The plan is to launch PEN Malta later this year – coinciding  with the 100th anniversary of PEN International, founded by English writer Catherine Amy Dawson-Scott in London in 1921, with Nobel Prize-winning author John
Galsworthy as its first president. 

But are such organisations necessary a century later? 

“Despite giant leaps forward in terms of human rights since the last century and the near-ubiquity of digital media, freedom of speech and of the press are no more guaranteed in 2021 than they were in 1921. Even within the EU, member states such as Hungary, Poland, Slovakia, Bulgaria, and Slovenia are suffering the social consequences of a suffocated media where authoritarian agendas are winning over people’s liberties and reasoned, inclusive discourse…  It’s not an exaggeration to say that Malta’s World Press Freedom Index has been in freefall since 2017, with the country’s media landscape having now been categorised as a ‘problematic’ situation by Reporters Without Borders,” said Mangion.

Events in Malta’s recent history also underscore the need for such an organisation.

The shocking assassination of Daphne Caruana Galizia in October 2017 and its political aftermath have highlighted the need for writers in Malta to organise themselves in the interests of defending their peers against grave threats to their safety, said Mangion. 

PEN Malta will seek to follow in the footsteps of the parent organisation and bring together all forms of writers: creative writers who construct narratives to shed light on the complexity of human life and thought; and journalists who uncover facts. 

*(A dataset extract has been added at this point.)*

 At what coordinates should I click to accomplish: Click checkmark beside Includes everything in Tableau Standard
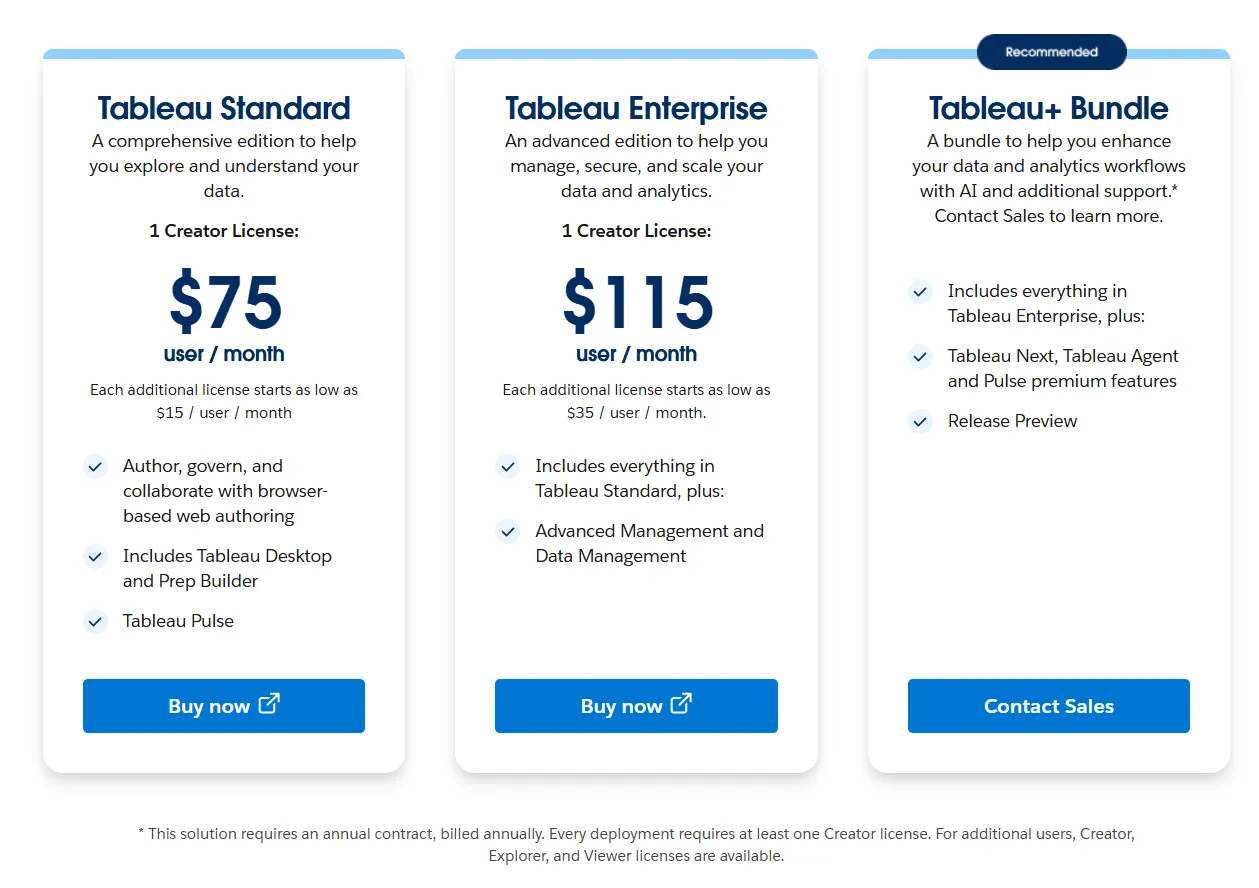pyautogui.click(x=508, y=466)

Despite being a small nation, there’s the tendency for local writers – especially those from marginalised backgrounds, such as migrants and refugees – to operate in bubbles with little overlap between them. PEN Malta will seek to address these issues by providing a safe space for all writers’ voices to be heard in as unshackled an environment as possible. 

“We also pledge to tackle challenges such as the dismally low levels of readership and cultural participation in Malta.”

At the moment, the steering committee is made up of members from the literary and journalistic community – including Clare Azzopardi, Lizzie Eldridge, Victor Calleja, Miriam Calleja Shaw, Manuel Delia, Immanuel Mifsud, Joe Mizzi – is driving the administrative and strategic process forward until the first board and president are officially in place.